* [Aim of the task]: Restate word for word every line from the top of the data below down through the line that holds "The height and width of the screenshot is (259, 579).".

[Stored entries]

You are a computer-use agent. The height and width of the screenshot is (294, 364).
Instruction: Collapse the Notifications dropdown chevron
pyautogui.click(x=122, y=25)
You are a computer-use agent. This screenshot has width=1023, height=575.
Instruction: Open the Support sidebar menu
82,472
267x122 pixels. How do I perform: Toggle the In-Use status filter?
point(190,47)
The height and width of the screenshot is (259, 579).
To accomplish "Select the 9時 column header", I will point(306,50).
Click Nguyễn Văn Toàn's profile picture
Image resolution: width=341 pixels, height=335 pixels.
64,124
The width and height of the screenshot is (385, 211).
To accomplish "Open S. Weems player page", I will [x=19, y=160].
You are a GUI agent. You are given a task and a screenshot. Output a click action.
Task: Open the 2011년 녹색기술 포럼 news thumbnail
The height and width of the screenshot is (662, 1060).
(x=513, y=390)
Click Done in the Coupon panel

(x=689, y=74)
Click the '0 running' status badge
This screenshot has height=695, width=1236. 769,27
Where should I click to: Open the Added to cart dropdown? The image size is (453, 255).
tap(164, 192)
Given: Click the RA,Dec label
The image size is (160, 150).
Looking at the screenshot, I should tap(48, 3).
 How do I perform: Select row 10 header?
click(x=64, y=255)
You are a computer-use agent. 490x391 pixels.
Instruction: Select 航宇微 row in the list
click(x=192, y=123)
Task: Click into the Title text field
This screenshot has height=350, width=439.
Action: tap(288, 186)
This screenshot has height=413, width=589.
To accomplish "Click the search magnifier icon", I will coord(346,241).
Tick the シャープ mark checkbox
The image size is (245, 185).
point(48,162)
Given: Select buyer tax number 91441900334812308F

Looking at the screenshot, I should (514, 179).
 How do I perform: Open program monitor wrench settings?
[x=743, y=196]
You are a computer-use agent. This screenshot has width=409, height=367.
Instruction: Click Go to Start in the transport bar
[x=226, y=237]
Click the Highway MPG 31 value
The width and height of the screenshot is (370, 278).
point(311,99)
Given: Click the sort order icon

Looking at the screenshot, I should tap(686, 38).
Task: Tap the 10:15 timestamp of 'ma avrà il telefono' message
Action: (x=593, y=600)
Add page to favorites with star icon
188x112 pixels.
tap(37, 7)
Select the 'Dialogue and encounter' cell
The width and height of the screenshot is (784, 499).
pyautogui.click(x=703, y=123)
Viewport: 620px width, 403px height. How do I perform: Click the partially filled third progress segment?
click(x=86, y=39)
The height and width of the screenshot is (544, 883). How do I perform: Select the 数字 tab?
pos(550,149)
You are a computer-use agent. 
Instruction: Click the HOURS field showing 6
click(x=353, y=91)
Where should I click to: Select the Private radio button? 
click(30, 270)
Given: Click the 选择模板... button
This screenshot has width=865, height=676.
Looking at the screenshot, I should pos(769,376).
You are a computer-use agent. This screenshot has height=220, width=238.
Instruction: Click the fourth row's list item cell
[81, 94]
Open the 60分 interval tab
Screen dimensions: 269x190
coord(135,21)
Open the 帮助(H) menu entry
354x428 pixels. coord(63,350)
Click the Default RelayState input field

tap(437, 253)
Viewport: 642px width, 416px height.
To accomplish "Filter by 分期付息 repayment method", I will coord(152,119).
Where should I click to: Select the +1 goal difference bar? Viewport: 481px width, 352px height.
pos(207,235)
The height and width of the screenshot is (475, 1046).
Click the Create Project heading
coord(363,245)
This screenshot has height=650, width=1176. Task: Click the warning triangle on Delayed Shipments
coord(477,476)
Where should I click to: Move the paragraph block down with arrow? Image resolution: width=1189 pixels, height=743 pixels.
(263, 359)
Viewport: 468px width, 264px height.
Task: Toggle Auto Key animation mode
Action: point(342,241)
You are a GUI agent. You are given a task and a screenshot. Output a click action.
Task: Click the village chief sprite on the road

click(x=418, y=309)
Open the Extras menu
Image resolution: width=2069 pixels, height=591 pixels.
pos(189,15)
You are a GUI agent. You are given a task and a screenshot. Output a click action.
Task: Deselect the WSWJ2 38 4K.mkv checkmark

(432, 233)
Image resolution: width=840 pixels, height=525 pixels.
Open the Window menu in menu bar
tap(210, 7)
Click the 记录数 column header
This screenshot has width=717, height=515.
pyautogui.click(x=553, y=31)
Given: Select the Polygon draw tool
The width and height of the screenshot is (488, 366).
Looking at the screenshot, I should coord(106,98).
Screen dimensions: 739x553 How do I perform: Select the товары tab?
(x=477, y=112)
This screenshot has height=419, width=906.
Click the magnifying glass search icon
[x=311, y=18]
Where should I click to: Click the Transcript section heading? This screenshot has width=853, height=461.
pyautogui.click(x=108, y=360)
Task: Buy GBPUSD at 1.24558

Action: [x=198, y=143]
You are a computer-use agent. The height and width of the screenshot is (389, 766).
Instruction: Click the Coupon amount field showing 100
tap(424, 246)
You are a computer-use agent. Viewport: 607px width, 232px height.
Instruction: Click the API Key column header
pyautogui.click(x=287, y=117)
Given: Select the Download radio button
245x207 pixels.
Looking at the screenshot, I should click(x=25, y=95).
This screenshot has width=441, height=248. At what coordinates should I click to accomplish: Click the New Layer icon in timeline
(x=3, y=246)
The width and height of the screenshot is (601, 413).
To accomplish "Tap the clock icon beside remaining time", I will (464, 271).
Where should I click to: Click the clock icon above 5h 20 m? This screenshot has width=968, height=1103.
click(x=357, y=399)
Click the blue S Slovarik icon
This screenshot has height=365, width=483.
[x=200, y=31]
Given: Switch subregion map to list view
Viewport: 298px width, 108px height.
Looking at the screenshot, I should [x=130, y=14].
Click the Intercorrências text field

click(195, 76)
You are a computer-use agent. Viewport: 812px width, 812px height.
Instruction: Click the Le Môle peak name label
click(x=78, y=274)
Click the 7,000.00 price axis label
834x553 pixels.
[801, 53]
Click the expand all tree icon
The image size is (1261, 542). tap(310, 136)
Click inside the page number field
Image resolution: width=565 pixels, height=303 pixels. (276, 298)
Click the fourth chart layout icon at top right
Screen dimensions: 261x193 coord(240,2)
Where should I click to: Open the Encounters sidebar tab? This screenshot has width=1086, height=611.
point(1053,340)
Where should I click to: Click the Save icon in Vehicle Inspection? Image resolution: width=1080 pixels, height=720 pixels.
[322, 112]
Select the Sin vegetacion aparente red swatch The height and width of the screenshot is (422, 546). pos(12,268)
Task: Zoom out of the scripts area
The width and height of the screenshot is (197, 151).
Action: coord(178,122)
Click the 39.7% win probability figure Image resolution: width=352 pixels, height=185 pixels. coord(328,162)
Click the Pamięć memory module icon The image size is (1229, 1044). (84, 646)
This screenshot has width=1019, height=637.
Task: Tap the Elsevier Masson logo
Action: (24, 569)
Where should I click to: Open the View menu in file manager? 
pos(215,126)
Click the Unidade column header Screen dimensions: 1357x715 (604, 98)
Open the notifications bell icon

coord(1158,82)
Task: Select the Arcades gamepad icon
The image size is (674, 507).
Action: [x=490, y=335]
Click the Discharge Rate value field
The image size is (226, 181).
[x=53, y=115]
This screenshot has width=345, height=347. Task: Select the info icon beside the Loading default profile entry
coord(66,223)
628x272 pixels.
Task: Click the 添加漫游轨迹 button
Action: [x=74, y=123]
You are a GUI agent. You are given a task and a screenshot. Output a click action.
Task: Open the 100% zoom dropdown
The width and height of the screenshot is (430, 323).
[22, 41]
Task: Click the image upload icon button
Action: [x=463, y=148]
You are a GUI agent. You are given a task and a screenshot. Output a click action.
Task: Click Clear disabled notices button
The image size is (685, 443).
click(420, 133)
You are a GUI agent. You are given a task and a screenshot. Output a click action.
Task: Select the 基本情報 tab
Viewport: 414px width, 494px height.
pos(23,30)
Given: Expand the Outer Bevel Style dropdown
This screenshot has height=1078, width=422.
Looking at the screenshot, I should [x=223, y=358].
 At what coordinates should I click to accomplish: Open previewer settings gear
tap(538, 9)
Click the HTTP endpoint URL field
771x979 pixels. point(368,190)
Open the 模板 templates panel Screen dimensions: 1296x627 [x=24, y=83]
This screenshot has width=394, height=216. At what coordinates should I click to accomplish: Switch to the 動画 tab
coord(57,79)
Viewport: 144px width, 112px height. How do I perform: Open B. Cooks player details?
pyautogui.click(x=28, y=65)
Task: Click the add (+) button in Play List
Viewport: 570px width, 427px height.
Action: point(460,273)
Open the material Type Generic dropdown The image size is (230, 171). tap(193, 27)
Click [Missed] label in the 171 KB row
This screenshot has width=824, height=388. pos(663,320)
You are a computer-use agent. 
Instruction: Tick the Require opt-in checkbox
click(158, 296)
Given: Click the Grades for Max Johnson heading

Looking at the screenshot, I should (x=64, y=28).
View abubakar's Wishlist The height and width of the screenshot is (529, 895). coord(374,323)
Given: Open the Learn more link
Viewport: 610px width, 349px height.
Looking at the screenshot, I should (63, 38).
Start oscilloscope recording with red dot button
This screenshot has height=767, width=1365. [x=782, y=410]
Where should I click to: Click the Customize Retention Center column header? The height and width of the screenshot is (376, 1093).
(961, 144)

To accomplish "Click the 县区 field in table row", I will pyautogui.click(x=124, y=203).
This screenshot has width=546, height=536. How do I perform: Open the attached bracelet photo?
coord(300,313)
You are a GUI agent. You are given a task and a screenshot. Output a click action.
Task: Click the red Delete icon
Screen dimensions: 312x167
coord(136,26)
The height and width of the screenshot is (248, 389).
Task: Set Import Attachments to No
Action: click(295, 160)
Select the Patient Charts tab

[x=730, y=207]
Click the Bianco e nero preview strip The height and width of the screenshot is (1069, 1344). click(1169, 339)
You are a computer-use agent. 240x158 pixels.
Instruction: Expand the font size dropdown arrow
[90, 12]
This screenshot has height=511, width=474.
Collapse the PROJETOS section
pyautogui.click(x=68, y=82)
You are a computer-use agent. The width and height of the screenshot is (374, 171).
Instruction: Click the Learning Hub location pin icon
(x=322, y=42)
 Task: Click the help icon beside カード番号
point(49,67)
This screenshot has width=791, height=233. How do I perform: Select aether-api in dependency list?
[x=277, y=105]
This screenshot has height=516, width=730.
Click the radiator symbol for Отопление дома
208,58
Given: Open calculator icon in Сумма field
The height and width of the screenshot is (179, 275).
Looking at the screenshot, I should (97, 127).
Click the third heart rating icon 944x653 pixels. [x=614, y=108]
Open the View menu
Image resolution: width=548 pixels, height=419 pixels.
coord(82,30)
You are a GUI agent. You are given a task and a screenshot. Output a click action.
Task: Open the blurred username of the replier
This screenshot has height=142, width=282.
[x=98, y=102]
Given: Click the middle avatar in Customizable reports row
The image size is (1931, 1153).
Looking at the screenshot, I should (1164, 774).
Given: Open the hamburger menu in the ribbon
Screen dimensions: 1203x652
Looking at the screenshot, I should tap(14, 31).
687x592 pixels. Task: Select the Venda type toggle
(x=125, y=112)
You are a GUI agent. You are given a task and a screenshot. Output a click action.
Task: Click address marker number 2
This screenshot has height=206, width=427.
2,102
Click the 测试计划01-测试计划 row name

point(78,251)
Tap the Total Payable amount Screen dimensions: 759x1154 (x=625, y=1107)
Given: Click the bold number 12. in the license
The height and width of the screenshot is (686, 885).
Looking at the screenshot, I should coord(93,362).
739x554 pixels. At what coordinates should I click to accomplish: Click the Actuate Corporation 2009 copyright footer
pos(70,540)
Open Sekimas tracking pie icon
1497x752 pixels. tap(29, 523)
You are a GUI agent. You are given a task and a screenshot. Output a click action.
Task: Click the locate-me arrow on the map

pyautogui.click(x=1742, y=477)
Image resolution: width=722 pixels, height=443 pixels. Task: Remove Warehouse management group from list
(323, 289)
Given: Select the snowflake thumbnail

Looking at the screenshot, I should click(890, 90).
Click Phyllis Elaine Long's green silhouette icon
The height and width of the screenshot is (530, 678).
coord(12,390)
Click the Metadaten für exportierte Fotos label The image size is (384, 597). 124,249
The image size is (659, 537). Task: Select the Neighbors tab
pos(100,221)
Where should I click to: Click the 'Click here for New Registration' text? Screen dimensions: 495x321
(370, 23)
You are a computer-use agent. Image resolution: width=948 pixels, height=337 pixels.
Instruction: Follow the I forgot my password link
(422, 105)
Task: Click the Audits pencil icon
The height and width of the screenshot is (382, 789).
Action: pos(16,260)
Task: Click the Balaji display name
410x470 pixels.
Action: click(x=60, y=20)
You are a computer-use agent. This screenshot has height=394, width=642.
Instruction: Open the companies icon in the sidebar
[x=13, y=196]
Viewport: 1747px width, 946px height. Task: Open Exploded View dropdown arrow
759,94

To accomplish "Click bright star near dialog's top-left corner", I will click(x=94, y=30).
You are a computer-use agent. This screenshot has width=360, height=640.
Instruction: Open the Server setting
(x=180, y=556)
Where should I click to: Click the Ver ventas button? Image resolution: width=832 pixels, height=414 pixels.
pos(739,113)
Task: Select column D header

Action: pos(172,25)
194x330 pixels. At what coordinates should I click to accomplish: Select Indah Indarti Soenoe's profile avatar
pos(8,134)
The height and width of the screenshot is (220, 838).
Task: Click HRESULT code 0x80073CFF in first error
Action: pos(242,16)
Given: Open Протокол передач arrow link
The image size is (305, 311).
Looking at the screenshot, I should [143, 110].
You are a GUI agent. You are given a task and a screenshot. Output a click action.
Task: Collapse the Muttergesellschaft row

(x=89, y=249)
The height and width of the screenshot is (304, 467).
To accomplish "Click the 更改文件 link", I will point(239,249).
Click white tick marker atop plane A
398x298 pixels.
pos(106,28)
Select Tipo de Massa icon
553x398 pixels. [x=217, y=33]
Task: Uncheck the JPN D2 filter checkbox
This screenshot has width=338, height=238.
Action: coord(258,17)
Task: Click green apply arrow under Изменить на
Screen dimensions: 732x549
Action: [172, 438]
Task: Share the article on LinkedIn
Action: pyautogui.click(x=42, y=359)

* [Answer to the problem]:
You are a computer-use agent. The height and width of the screenshot is (294, 364).
Instruction: Collapse the Notifications dropdown chevron
pyautogui.click(x=122, y=25)
You are a computer-use agent. This screenshot has width=1023, height=575.
Instruction: Open the Support sidebar menu
82,472
267x122 pixels. How do I perform: Toggle the In-Use status filter?
point(190,47)
The height and width of the screenshot is (259, 579).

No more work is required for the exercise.